- [挑戰題目]
**1)** 根據關於張麗華的短文,陳叔寶建起三閣後,張麗華遷入了哪一座閣?
**2)** 請接著關於張麗華的短文最後一句往下寫一段。

- [所給短文]

俗話說:是金子總會發光的,像張麗華這般的美人兒,又豈能逃過花花公子陳叔寶的雙眼。端茶遞水、梳頭疊被的工作,做了沒幾天,她就被孔妃的主子——陳叔寶發現了。陳叔寶如同餓極的野狼看到肥嫩的羔羊一樣,流著口水盯著眼前這個誘人的“獵物”,目光再也無法離開。
礙於張麗華年紀尚幼,“恐微葩嫩蕊”,陳叔寶隻得耐下性子,等著張麗華長大。對於急切地盼望張麗華長大的陳叔寶而言,這段時間無疑是漫長的。痛苦的煎熬中,陳叔寶雖然無法享受已到嘴邊的“獵物”,卻也能將張麗華時時擺在眼前,飽飽眼福。
麗華年雖幼小,但天資聰穎,很快便學會了陳叔寶喜歡的詩詞歌賦和吹彈歌舞,隨著年齡的增長,愈發出落得婀娜多姿,光彩照人,惹得陳叔寶對她愈發地喜愛。陳叔寶即位後,便冊封張麗華為貴妃。即便是在臨朝之時,陳叔寶也不肯放開她,而是將她抱置膝上,同決天下大事,再加上張麗華又為他生了個兒子,在母憑子貴的年代,張麗華想不風光都難。
為了能讓天下人都知道自己對張麗華這位貴妃的寵愛,也為了能更好地享受與美女狂歡的快樂,陳叔寶不惜血本,大興土木,用比黃金還要珍貴的沉香、檀木建起宛若仙境一般的“臨春”、“結綺”、“望仙”三閣。陳叔寶自居臨春閣,張麗華遷入結綺閣,龔、孔二妃搬進望仙閣,三閣淩空銜接,陳叔寶往來其間,左右逢源,一頭栽進溫柔鄉中,再也不肯出來了。
醉眼迷離間,陳叔寶寫下了那首著名的亡國之音——《玉樹後庭花》:
麗宇芳林對高閣,新裝豔質本傾城;
映戶凝嬌乍不進,出帷含態笑相迎。
妖姬臉似花含露,玉樹流光照後庭;
花開花落不長久,落紅滿地歸寂中!
張麗華無疑便是陳叔寶眼中有傾城傾國之貌的典型,故而,她才能從一個地位卑微的使喚丫頭一躍成為陳叔寶跟前的大紅人,再加上其敏銳的才思與過人的記憶力,使江東小朝廷出現了“不知有陳叔寶,但知有張麗華”的情景。
張麗華的如此成就,顯然非一般後宮女子所能企及,而像她這樣自始至終都受到皇帝的寵愛,更是鳳毛麟角。絕大多數的佳麗,在步入深宮的那一刻開始,便注定了其悲慘的人生:要麼如王昭君般長久地被人遺忘於深宮之中,要麼如班婕妤般忍受被冷落的幽淒,苦悶化為一條嗜血的小蟲,深入她們每個人的骨髓,成為她們人生唯一的注解。
曆朝曆代總少不了後宮女子這個特殊的群體。

- [提供資料]
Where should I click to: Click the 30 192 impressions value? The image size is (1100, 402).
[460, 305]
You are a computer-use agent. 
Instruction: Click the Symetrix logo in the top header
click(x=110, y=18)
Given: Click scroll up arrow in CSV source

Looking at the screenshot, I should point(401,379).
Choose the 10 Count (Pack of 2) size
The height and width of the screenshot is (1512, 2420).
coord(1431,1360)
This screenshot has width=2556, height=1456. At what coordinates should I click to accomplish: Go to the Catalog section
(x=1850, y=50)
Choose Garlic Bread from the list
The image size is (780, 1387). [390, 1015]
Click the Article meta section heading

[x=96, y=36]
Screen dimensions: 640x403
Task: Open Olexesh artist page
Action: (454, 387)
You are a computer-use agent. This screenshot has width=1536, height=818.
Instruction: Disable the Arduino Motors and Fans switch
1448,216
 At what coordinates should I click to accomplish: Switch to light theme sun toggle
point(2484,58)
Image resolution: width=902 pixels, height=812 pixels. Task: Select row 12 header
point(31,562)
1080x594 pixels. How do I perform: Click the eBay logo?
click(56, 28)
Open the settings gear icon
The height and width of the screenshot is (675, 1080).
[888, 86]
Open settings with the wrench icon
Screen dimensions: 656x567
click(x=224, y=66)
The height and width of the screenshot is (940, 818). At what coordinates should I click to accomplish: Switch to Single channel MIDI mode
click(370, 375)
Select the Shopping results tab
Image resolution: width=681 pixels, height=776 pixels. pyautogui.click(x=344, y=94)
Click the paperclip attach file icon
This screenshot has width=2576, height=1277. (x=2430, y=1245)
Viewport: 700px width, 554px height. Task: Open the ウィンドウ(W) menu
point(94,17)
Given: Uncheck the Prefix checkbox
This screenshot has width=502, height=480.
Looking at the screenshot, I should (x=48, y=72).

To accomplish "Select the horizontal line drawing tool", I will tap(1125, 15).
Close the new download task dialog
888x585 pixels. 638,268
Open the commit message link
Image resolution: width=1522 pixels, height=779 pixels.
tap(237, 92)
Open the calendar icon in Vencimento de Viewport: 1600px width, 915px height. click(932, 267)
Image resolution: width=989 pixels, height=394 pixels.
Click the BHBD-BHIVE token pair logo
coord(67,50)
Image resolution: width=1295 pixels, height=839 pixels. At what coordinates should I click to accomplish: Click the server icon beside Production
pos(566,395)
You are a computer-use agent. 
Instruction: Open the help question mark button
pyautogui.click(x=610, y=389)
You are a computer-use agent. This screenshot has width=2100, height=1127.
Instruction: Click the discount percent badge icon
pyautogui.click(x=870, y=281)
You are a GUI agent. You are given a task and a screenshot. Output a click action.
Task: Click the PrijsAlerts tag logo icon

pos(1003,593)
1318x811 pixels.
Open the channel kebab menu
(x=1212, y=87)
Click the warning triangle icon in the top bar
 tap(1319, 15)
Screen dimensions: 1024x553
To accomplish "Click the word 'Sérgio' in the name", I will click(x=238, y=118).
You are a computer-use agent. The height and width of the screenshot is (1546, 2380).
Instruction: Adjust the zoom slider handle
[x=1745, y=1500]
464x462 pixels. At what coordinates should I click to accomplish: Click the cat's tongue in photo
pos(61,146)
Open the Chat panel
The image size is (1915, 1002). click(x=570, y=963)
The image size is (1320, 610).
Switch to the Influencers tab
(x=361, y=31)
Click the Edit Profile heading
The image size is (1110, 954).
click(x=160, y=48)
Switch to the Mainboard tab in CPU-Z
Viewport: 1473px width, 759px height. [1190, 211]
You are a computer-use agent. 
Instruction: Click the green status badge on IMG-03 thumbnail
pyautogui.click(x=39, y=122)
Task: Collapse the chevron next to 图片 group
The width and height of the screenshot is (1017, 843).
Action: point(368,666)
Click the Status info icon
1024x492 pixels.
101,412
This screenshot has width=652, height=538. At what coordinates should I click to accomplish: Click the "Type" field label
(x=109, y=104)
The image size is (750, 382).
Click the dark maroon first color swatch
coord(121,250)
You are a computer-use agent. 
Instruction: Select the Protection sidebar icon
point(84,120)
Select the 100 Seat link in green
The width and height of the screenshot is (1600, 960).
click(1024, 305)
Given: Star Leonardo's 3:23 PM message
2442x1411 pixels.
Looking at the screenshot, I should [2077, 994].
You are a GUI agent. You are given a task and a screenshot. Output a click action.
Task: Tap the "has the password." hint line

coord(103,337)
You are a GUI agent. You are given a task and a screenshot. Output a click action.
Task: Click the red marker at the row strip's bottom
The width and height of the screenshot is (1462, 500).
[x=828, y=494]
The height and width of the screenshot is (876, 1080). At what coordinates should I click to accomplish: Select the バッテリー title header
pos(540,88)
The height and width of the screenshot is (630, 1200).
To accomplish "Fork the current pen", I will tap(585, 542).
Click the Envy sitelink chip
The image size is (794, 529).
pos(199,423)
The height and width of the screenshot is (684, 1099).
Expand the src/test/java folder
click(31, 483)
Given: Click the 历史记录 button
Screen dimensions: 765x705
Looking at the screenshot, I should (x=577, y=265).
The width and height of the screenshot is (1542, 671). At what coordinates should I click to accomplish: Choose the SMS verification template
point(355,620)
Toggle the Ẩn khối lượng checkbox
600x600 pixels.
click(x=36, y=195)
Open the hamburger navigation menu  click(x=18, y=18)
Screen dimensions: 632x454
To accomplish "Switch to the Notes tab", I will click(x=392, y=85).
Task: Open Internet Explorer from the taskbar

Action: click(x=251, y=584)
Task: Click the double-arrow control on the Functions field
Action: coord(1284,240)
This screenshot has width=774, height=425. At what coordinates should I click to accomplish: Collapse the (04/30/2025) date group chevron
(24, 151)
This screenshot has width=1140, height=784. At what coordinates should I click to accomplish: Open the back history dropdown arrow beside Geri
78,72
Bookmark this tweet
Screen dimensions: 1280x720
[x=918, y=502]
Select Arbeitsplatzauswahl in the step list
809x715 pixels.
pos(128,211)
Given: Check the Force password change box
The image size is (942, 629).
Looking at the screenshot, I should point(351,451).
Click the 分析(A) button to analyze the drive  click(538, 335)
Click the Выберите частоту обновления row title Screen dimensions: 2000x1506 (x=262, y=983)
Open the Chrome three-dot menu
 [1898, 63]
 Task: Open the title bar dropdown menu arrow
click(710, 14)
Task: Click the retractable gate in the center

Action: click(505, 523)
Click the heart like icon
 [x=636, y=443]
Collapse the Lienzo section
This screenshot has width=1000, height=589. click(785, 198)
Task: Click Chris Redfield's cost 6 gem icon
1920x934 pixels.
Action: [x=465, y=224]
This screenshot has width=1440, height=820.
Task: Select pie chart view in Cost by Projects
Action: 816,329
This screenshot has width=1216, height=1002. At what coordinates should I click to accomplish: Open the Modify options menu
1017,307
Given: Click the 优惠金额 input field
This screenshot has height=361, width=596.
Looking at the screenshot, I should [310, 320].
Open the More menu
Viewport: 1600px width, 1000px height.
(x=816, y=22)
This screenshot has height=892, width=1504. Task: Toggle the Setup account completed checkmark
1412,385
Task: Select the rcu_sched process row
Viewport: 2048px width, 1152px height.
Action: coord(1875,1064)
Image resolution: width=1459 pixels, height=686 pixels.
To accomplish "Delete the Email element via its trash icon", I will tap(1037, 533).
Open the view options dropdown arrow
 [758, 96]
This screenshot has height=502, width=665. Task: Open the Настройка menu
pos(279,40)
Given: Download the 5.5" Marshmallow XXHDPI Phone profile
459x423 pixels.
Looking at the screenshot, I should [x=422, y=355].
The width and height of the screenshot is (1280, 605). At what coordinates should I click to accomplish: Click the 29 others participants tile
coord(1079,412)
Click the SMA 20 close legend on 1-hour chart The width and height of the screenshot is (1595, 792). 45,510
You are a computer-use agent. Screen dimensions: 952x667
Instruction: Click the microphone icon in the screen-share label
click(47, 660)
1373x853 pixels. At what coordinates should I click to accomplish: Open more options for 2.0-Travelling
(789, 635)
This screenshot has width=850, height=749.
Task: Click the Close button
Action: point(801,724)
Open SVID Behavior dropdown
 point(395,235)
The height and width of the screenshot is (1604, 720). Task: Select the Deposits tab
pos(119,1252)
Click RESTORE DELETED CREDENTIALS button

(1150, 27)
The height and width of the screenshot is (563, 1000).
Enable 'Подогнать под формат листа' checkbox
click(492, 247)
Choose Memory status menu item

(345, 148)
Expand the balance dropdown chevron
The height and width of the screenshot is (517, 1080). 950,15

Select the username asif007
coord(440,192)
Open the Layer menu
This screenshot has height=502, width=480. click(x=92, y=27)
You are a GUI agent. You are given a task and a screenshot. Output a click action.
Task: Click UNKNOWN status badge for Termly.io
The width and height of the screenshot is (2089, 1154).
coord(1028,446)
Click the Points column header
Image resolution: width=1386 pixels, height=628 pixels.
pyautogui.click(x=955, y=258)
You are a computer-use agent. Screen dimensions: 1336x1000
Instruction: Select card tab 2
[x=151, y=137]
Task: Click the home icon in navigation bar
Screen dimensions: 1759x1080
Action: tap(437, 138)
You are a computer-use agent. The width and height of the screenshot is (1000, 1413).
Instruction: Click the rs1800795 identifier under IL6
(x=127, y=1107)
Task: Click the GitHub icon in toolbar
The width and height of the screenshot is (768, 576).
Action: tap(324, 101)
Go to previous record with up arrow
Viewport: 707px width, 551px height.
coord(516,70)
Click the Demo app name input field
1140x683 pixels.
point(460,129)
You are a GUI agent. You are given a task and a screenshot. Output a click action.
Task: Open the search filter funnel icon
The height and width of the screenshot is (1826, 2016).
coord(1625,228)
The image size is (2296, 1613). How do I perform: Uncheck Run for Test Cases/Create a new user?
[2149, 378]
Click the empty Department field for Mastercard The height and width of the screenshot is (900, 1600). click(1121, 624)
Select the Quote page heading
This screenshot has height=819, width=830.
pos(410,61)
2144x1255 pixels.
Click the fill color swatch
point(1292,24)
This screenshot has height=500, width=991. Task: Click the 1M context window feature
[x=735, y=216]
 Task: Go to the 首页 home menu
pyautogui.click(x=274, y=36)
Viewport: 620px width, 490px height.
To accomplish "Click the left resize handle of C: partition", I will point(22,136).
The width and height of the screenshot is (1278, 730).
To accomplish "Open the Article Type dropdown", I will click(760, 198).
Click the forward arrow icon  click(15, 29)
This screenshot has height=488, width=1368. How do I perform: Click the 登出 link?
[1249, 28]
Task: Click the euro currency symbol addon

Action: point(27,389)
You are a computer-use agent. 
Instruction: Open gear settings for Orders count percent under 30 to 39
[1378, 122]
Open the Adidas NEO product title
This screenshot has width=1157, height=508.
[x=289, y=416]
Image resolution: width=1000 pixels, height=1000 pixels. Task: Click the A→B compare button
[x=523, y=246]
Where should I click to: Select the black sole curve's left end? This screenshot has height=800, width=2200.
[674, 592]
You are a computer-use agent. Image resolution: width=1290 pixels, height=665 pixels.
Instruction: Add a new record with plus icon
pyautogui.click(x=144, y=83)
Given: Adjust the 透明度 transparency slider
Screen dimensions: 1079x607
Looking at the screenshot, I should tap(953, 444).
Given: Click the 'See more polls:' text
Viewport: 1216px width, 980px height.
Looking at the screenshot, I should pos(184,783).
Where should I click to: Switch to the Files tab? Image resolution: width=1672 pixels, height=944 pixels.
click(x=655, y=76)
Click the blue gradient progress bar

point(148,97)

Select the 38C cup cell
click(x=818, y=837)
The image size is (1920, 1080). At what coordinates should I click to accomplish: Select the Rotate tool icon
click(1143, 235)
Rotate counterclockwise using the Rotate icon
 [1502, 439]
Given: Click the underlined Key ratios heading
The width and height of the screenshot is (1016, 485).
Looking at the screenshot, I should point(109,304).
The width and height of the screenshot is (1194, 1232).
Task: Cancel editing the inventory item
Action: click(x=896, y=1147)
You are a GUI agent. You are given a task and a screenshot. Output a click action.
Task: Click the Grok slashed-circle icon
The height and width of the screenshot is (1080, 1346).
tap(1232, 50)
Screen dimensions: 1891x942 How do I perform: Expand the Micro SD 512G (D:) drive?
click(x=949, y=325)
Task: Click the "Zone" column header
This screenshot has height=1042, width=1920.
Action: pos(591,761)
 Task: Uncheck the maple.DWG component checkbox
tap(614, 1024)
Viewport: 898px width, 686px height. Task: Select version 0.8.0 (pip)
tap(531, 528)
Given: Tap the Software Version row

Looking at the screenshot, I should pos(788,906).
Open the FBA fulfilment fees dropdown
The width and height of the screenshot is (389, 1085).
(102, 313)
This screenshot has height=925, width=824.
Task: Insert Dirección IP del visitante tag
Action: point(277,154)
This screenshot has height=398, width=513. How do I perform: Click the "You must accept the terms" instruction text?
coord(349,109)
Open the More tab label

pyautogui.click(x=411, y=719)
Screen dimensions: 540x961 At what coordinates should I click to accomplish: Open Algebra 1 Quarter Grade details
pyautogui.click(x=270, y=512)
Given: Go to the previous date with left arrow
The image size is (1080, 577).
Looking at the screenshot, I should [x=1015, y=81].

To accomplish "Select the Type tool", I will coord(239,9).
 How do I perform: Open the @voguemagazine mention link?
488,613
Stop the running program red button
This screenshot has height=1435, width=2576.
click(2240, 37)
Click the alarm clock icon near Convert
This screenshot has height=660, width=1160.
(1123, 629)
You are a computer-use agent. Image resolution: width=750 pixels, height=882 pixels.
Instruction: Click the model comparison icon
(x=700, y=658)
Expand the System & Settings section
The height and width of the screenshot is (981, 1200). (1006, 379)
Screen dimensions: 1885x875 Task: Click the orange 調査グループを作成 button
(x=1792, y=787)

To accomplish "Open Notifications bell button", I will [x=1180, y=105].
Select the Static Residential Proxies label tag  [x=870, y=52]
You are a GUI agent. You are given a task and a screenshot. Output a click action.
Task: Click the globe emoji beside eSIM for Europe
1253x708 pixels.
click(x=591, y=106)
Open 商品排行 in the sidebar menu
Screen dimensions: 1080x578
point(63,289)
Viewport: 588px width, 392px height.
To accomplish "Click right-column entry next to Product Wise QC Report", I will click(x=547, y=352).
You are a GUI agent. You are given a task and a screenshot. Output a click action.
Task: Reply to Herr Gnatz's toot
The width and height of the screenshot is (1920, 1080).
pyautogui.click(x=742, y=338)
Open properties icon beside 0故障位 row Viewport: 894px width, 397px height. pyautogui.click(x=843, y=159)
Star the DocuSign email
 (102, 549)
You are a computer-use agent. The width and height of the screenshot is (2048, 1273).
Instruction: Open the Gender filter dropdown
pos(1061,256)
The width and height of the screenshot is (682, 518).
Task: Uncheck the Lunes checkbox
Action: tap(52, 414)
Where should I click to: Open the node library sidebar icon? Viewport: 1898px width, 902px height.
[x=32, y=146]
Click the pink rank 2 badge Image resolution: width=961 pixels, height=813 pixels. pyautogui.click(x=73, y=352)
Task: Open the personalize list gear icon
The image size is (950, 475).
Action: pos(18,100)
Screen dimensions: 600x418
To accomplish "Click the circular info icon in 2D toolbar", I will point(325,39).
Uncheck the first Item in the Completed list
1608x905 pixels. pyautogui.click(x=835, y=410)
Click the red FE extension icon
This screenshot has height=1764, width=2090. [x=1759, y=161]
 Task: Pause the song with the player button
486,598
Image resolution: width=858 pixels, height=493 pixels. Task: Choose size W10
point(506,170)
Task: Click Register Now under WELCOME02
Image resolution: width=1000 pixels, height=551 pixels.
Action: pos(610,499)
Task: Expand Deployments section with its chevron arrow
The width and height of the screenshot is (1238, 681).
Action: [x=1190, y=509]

- [各題答案]
**1)** 結綺閣。

**2)**
秦始皇的阿房宮中,美女如雲,六國的佳麗皆彙聚於此,她們每日費心地裝扮,隻為一睹龍顏並得其寵幸,然而,更多時候她們隻能聽到轆轆的車輪聲漸行漸遠,甚至有些美人終其一生都未曾見過皇帝的身影。
漢武帝的長門宮中,那個曾經深得帝王寵愛,並專門“作金屋貯之”的陳阿嬌,在享受了一段美滿的夫妻生活之後,還是被打入了冷宮,不得不在幽冷淒清的長門宮中度過餘生,哀怨嗟傷之情在所難免,一如柳惲筆下的《長門怨》:玉壺夜情情,應門重且深。秋風動桂樹,流月搖輕陰。綺簷清露滴,網戶思蟲吟。歎息下蘭閣,含愁奏雅琴。何由鳴曉佩,複得抱宵衾。無複金屋念,豈照長門心。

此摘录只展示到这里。